Collection entries
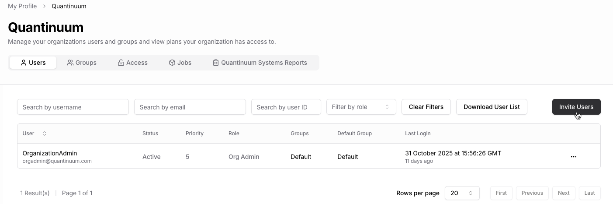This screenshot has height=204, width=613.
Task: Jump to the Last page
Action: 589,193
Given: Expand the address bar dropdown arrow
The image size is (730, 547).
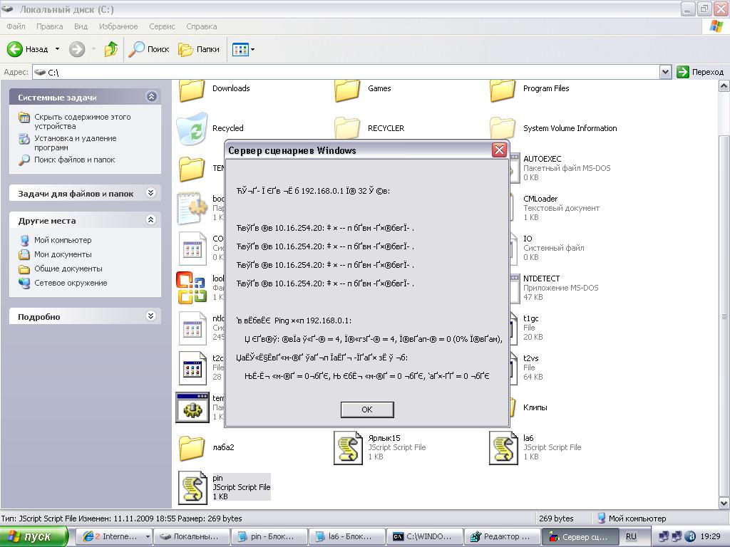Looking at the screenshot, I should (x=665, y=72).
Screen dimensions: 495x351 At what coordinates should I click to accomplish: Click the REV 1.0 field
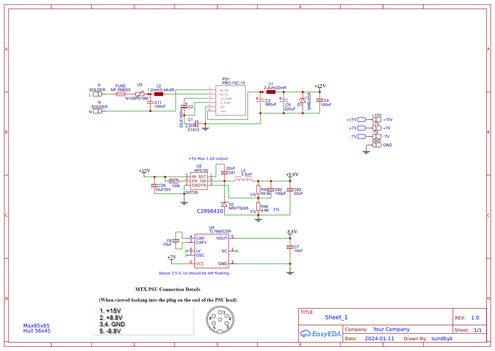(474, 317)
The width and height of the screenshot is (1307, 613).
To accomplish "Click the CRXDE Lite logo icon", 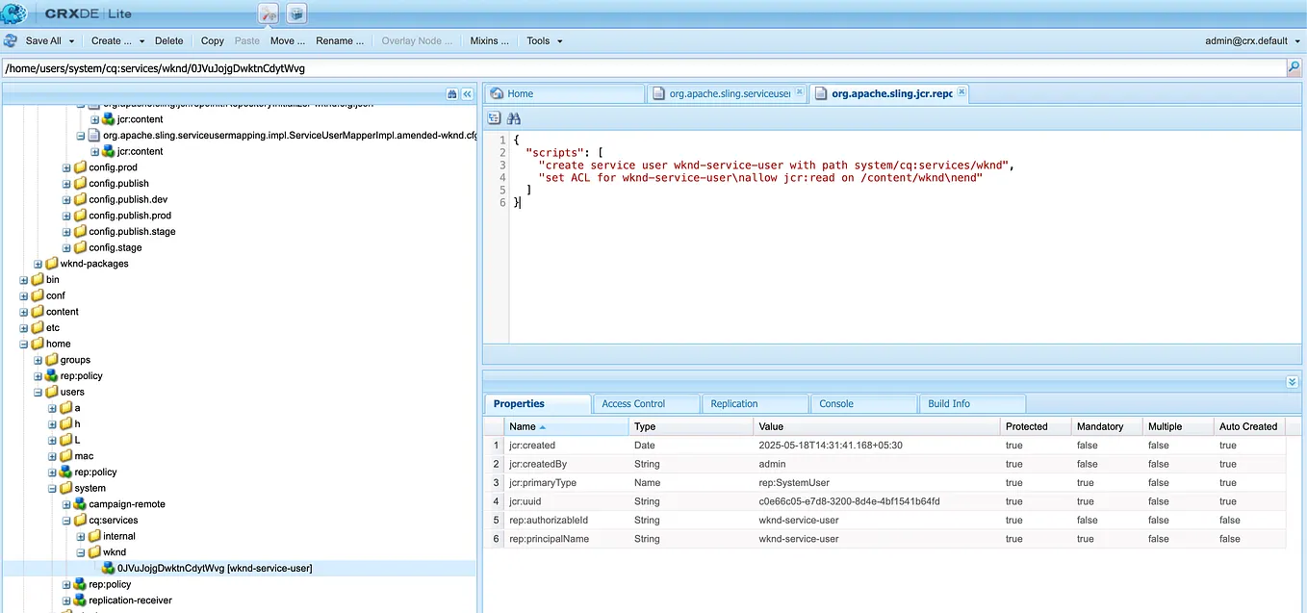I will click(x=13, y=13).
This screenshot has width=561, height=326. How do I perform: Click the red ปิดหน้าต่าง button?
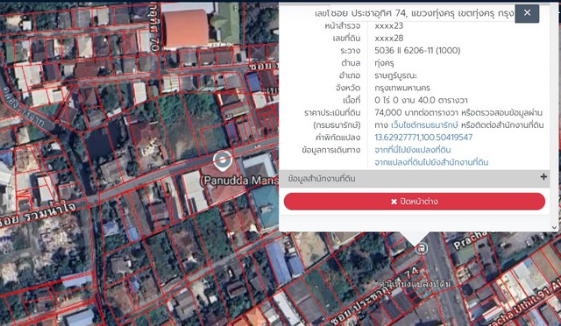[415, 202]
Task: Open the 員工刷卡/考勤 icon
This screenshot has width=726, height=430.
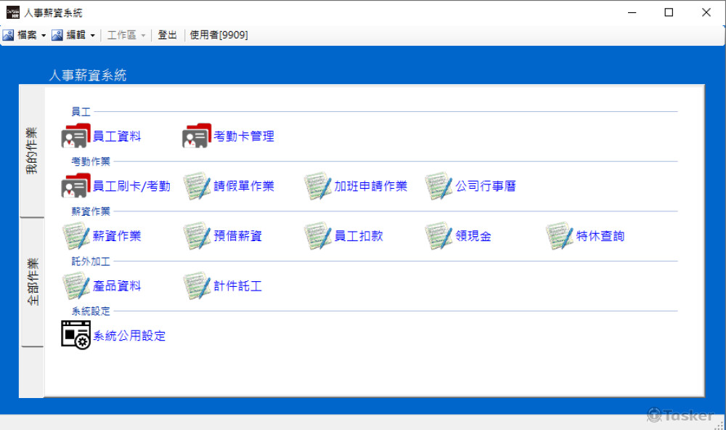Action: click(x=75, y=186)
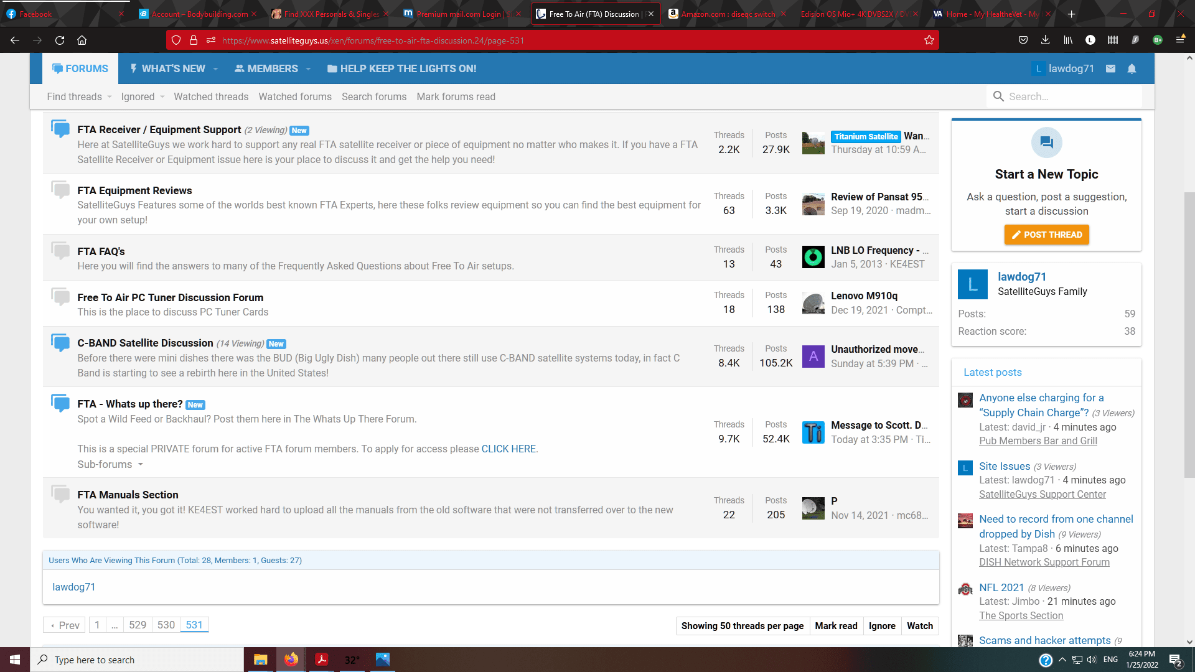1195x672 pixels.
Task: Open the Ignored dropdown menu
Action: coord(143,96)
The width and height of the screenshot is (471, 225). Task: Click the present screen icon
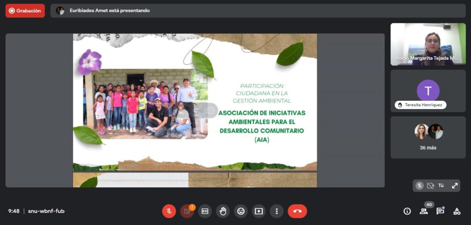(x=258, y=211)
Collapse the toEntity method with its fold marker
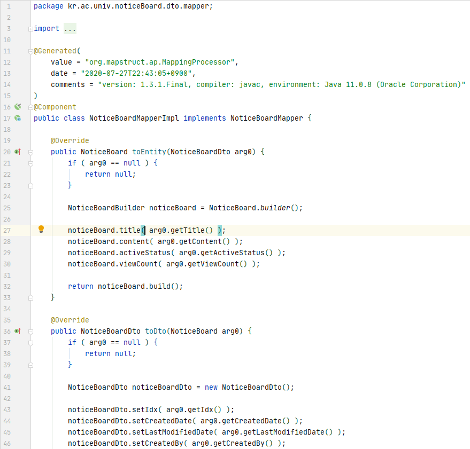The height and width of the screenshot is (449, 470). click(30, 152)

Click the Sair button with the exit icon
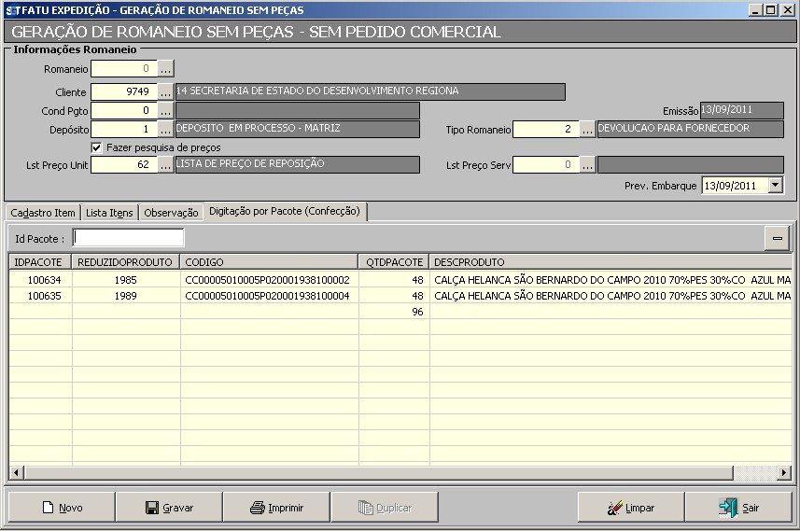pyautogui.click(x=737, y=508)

* [Your goal]: Only the lines from the one containing "This screenshot has width=561, height=326." through the final line of the data are to be written out, exactly as they stand and without pictures.

* [Exercise output]:
This screenshot has width=561, height=326. How do I perform: Click the red ปิดหน้าต่าง button?
[415, 202]
Task: Open the 員工刷卡/考勤 icon
This screenshot has width=726, height=430.
Action: click(x=75, y=186)
1195x672 pixels.
Task: Open the Ignored dropdown menu
Action: coord(143,96)
The width and height of the screenshot is (471, 225). Task: Click the present screen icon
(x=258, y=211)
Collapse the toEntity method with its fold marker
The height and width of the screenshot is (449, 470). click(30, 152)

Click the Sair button with the exit icon
pyautogui.click(x=737, y=508)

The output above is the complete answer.